ESERCIZI DA SVOLGERE:
**A)** Riscrivi come elenco breve il paragrafo del brano che comincia con «Tra i punti più contestati», tenendo i fatti principali.
**B)** Scrivi il seguito del brano sulla truffa all'Assicurazione invalidità, partendo dopo la sua ultima frase.

BRANO SCELTO:
• • •
Tra i punti più contestati dell’atto d’accusa, l’imputazione di ripetuta tentata truffa per aver tentato di ingannare l’Assicurazione invalidità (Ai). L’uomo, nel 2016, è stato infatti protagonista di un effettivo infortunio, al quale è seguita un’operazione che non è andata a buon fine e che gli ha causato dei problemi di salute e una motricità limitata. Ma non tale da giustificare un’Ai completa, come richiesto dal 54enne. Simulando problemi che non aveva o ingigantendoli e dichiarando cose false, alla fine è riuscito a ottenere una rendita provvisoria, poi annullata dall’Ai al momento dell’apertura del procedimento penale. E l’accusa, contestata dalla difesa, è stata accolta dal giudice: «Per la Corte è chiaramente plausibile che la truffa all’Ai fosse la sua finalità, visto anche che poi si è scoperto che l’assicurazione ha ritirato la rendita (ma senza visitarlo di nuovo, come contestato da Pizzola, ndr), alla quale evidentemente non ha diritto».
• • •
ESTRATTI DEI DATI:
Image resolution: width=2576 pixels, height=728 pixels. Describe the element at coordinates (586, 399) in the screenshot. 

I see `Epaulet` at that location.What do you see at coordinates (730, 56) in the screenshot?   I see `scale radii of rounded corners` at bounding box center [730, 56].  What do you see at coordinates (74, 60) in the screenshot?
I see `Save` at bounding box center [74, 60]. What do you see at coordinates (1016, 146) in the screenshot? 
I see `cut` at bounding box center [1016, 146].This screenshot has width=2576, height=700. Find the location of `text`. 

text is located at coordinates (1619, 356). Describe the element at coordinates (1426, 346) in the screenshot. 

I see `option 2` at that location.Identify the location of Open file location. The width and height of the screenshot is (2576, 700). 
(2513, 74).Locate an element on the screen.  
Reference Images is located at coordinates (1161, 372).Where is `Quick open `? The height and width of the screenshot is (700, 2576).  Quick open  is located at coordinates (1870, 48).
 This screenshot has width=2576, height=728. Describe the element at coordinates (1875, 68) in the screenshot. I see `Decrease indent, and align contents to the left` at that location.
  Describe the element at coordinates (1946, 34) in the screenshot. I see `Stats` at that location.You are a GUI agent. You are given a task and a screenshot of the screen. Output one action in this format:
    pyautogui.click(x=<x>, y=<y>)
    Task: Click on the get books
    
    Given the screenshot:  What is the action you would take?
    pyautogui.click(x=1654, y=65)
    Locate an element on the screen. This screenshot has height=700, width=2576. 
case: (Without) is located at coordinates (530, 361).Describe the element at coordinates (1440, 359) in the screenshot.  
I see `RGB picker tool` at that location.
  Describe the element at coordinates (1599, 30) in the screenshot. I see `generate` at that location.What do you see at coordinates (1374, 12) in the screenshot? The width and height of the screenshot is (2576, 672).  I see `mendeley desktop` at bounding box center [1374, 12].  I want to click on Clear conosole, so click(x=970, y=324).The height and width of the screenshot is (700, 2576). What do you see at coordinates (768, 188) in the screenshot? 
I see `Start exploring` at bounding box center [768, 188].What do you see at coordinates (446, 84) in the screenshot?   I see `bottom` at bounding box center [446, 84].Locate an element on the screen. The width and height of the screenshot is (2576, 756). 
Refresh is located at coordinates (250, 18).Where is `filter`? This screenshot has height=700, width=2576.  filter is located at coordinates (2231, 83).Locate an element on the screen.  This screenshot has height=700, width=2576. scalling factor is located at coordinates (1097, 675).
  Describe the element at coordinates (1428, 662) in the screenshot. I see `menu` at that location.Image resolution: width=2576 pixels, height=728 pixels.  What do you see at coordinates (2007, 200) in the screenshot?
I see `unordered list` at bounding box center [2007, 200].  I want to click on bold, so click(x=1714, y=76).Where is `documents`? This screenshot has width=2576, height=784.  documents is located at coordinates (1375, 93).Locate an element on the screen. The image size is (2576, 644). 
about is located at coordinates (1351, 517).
• • •
RISULTATI:
**A)**
- Tra le accuse più contestate c'è la ripetuta tentata truffa all'Assicurazione invalidità (Ai).
- Nel 2016 l'uomo ha avuto un vero infortunio. Dopo c'è stata un'operazione non riuscita, che gli ha lasciato problemi di salute e movimenti limitati.
- Questi problemi però non bastavano per l'Ai completa che il 54enne chiedeva.
- Ha simulato o ingigantito i problemi e ha dichiarato il falso. Così ha ottenuto una rendita provvisoria, che l'Ai ha annullato all'apertura del procedimento penale.
- La difesa ha contestato l'accusa, ma il giudice l'ha accolta. Per la Corte è plausibile che lo scopo fosse la truffa all'Ai, anche perché l'assicurazione gli ha ritirato la rendita, a cui lui non ha diritto.

**B)**
Nulla da fare infine nemmeno sulle contestazioni relative alle accuse di furto – per aver rubato diversi gioielli della sua ex compagna mettendoli a pegno e ottenendone 2’400 franchi circa – e di ripetuto esercizio illecito della prostituzione, per aver subaffittato il proprio appartamento a delle prostitute. «Non è possibile che non si fosse accorto che fossero delle prostitute (come ha dichiarato l’imputato durante l’interrogatorio, ndr) né che avrebbero esercitato nell’appartamento», l’osservazione del giudice. Giudice che, infine, lo ha condannato a diciotto mesi di carcere per i reati di truffa per mestiere, ripetuta tentata truffa, furto, ripetuta falsità in documenti, ripetuto esercizio illecito della prostituzione e ripetuta contravvenzione alla Legge sul trasporto di viaggiatori. Diciotto mesi, sospesi condizionalmente, in virtù del lungo periodo di carcerazione già patito, per tre anni di prova.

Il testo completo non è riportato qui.